While Left-Handed Girl initially appears to center I-Jing and her cursed hand, the film pays equal attention to its female protagonists. Spanning multiple generations, Tsou offers the viewer a window into each character’s struggle between duty and desire, as they navigate a society where the personal largely remains private. Shu-Fen might be the caretaker of her three-unit family, but she remains the black sheep within her own. “A married daughter’s like water poured out,” her mother says to her after refusing to lend her daughter money, perpetuating a traditional belief that daughters are worthless once they are married. And during a family outing, Shu-Fen reluctantly opens up, only to have her sisters loudly bicker over her decisions as if they were their own.

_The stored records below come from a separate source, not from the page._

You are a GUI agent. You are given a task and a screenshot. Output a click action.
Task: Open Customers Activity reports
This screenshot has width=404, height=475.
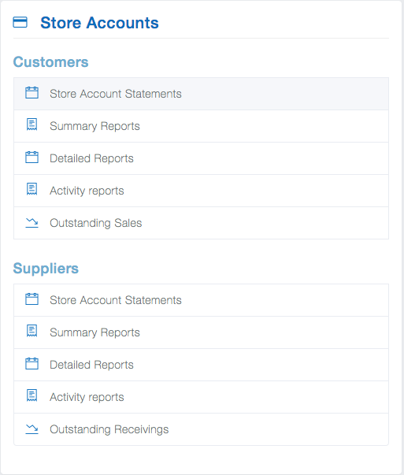201,191
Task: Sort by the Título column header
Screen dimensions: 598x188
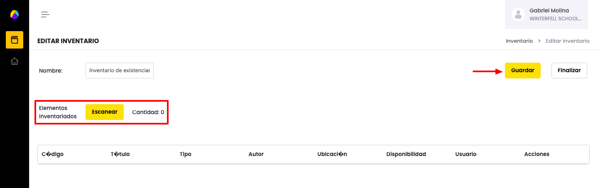Action: (120, 154)
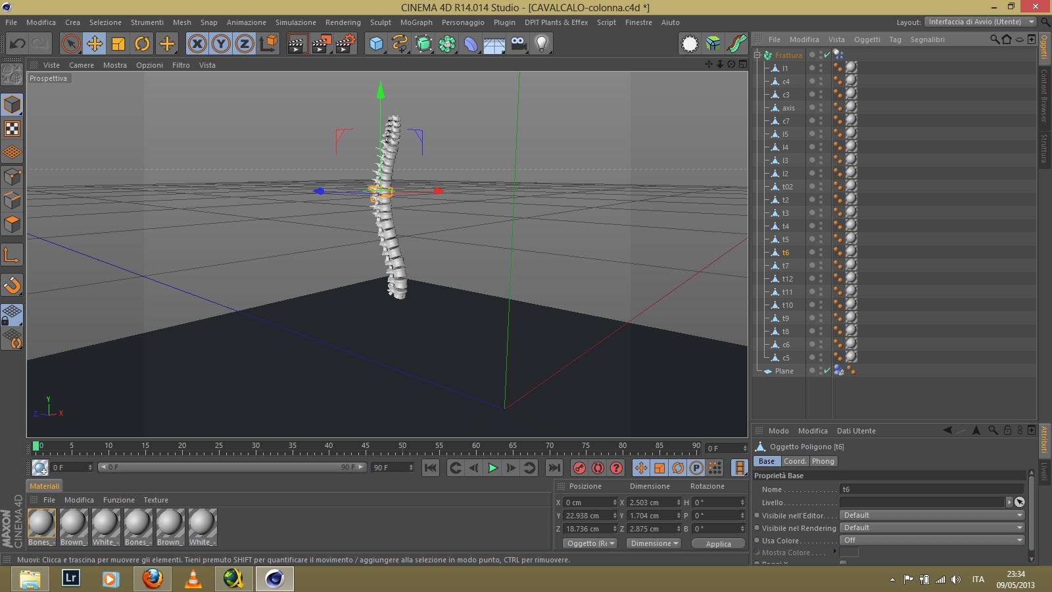Select the first Bones material thumbnail
This screenshot has width=1052, height=592.
pos(41,524)
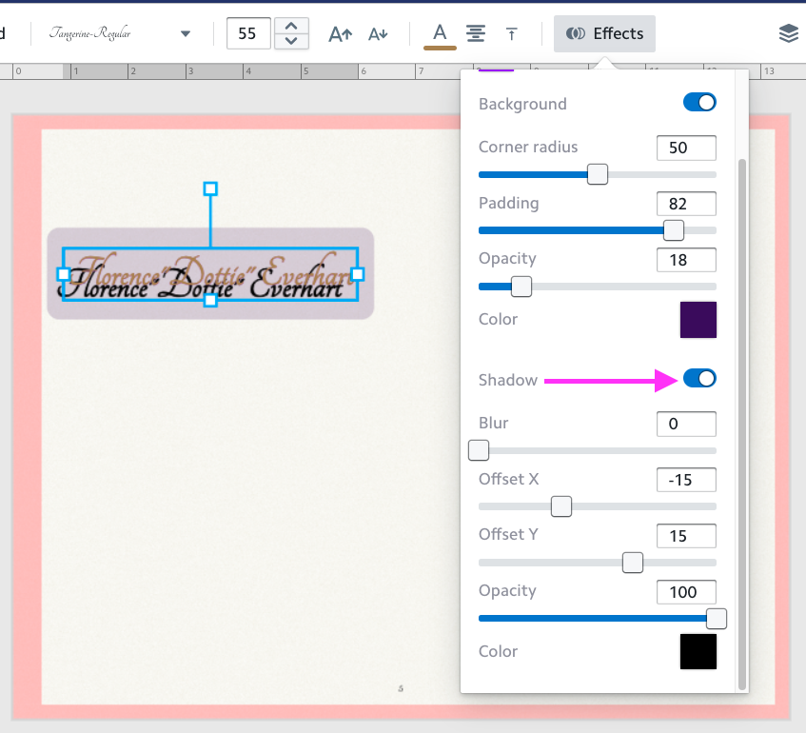806x733 pixels.
Task: Click the right resize handle of the text box
Action: coord(358,274)
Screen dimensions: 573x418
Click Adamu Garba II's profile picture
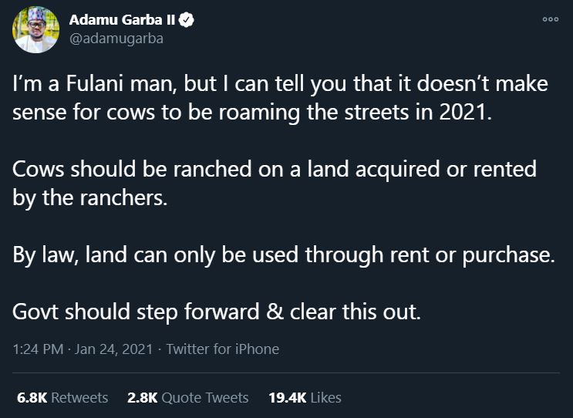[x=35, y=29]
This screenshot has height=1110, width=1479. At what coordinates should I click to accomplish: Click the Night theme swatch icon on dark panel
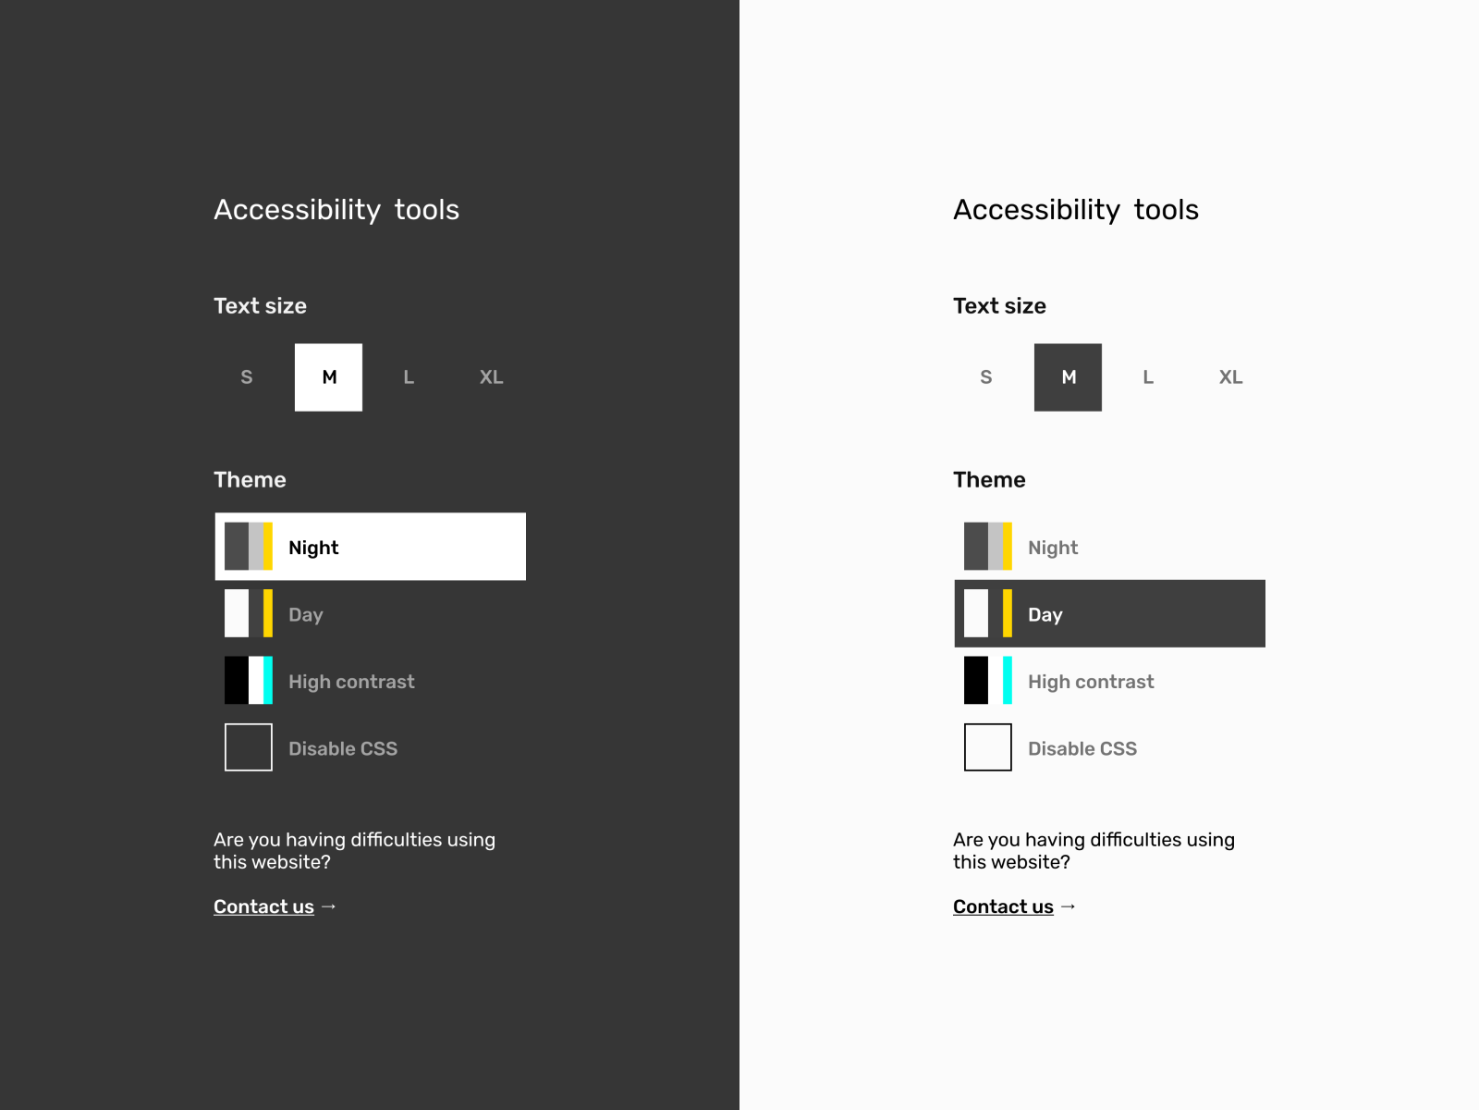coord(248,546)
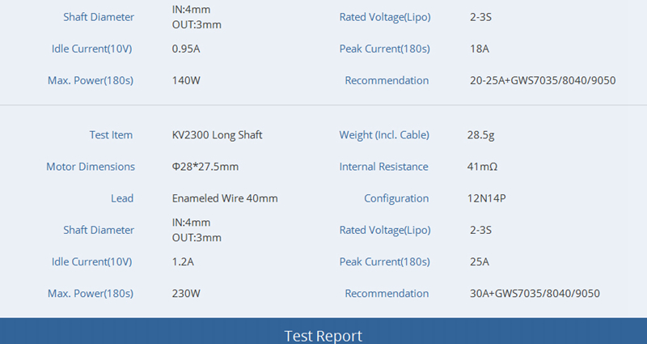Click the Test Report header bar
The image size is (647, 344).
click(x=324, y=335)
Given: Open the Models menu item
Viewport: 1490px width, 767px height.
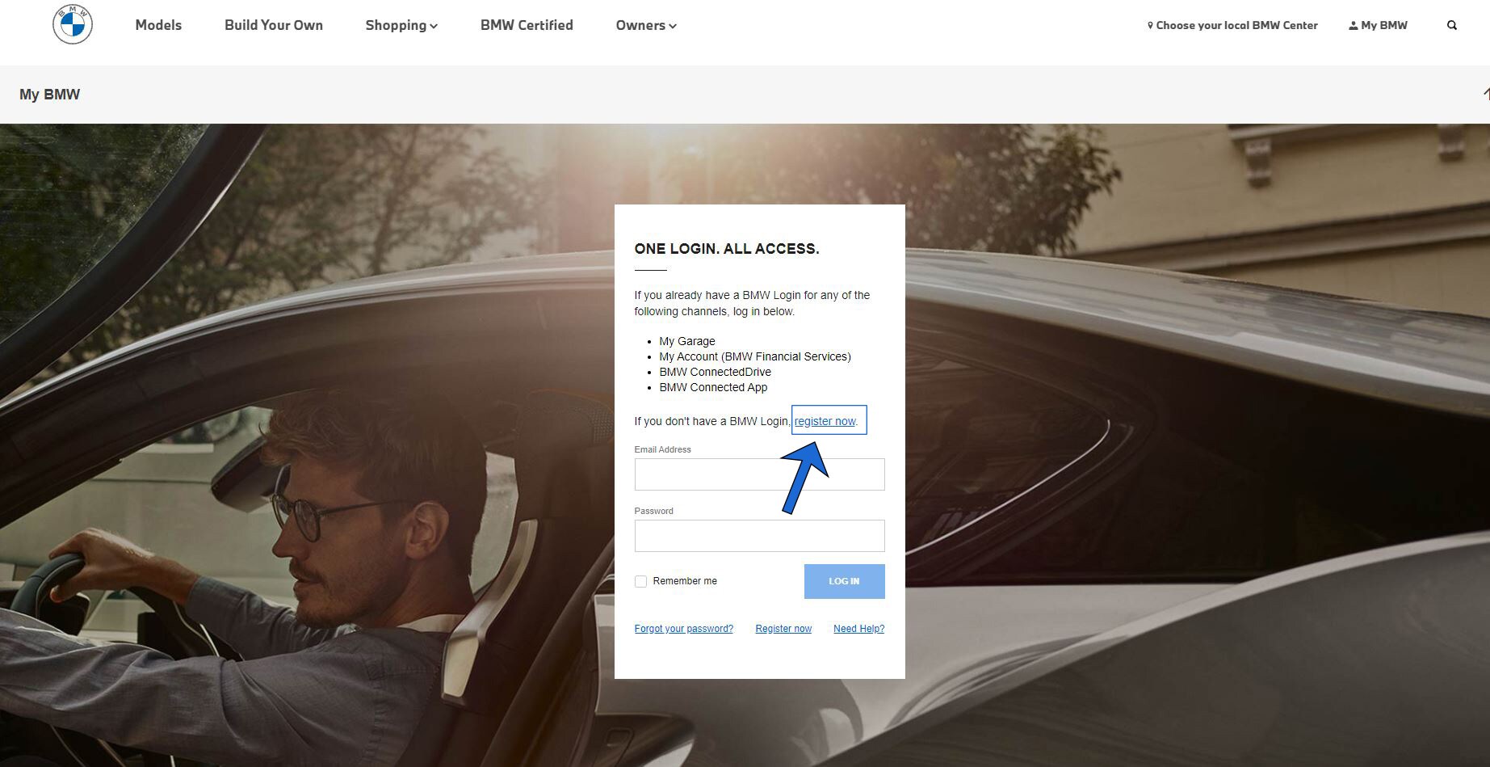Looking at the screenshot, I should [x=158, y=26].
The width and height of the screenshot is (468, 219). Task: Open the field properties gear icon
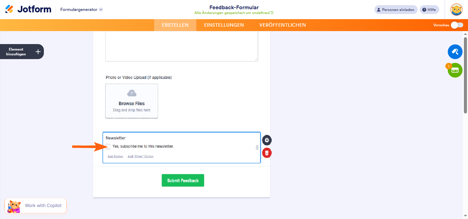[x=267, y=140]
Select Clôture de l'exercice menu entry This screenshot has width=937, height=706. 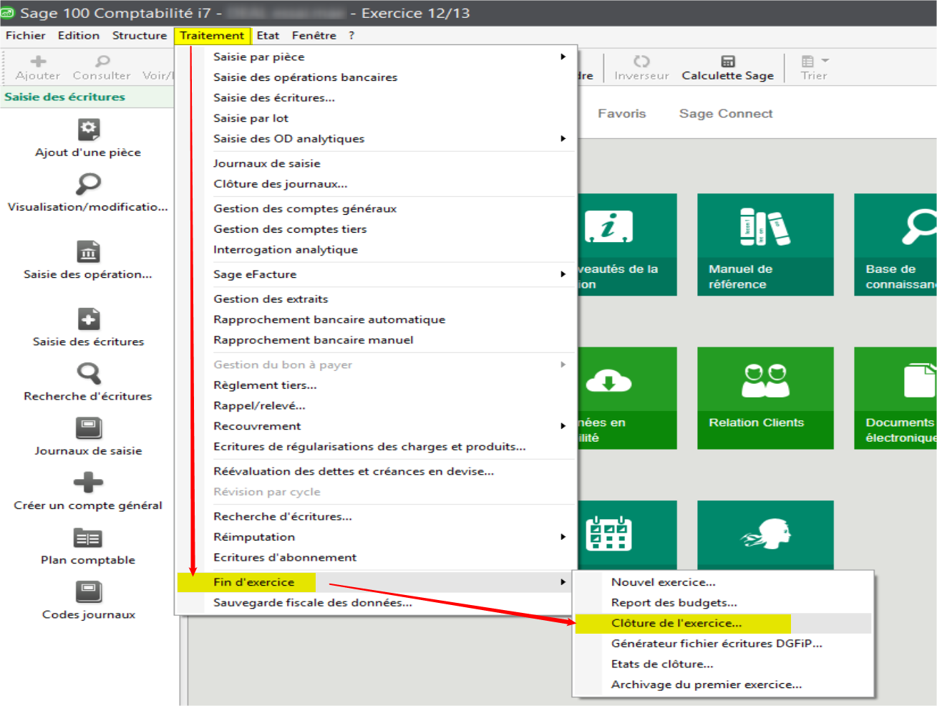[676, 623]

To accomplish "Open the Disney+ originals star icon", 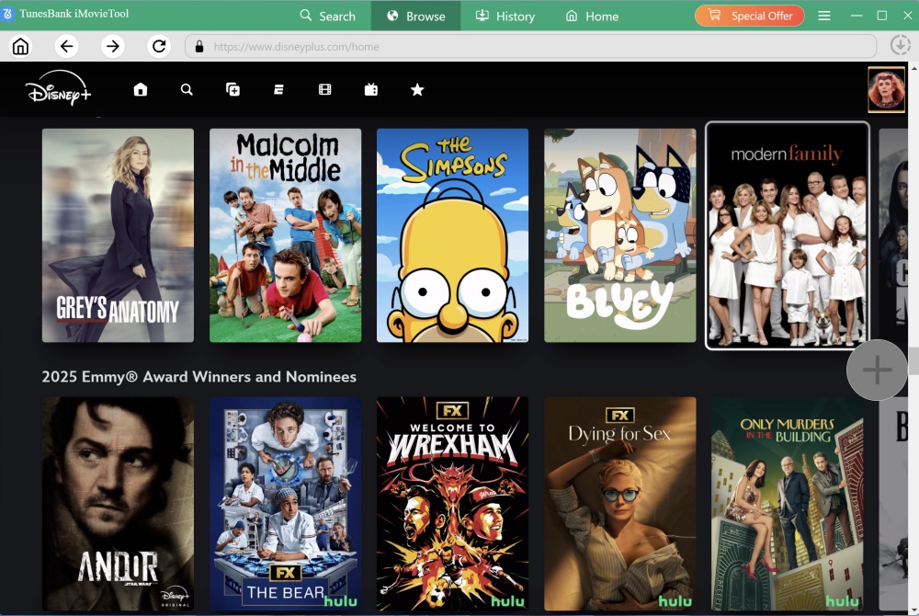I will click(x=417, y=89).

Meanwhile, I-Ann spends most of her days at the betel nut stall, where she oscillates between flirting with older men for money, making snarky comments at the attractive young woman who just started working there, and sleeping with her sleazy boss. I-Ann’s stonewalled expression and high-pony attitude gives off the impression she doesn’t care about the job, and much less, her boss. But in moments of vulnerability, like after I-Ann attends a party with a former classmate who, unlike her, is attending college, cracks begin to appear in an otherwise tightly-wound facade. I-Ann’s commitment to and reluctance toward fulfilling her responsibilities are felt simultaneously in scenes of transit, as she whizzes through the streets and highways of Taipei on her scooter, en route to pick up her little sister, keep a watchful eye over the noodle stand, or sneak in her own small rebellions. I-Ann might scoff, but at the end of the day, she always shows up.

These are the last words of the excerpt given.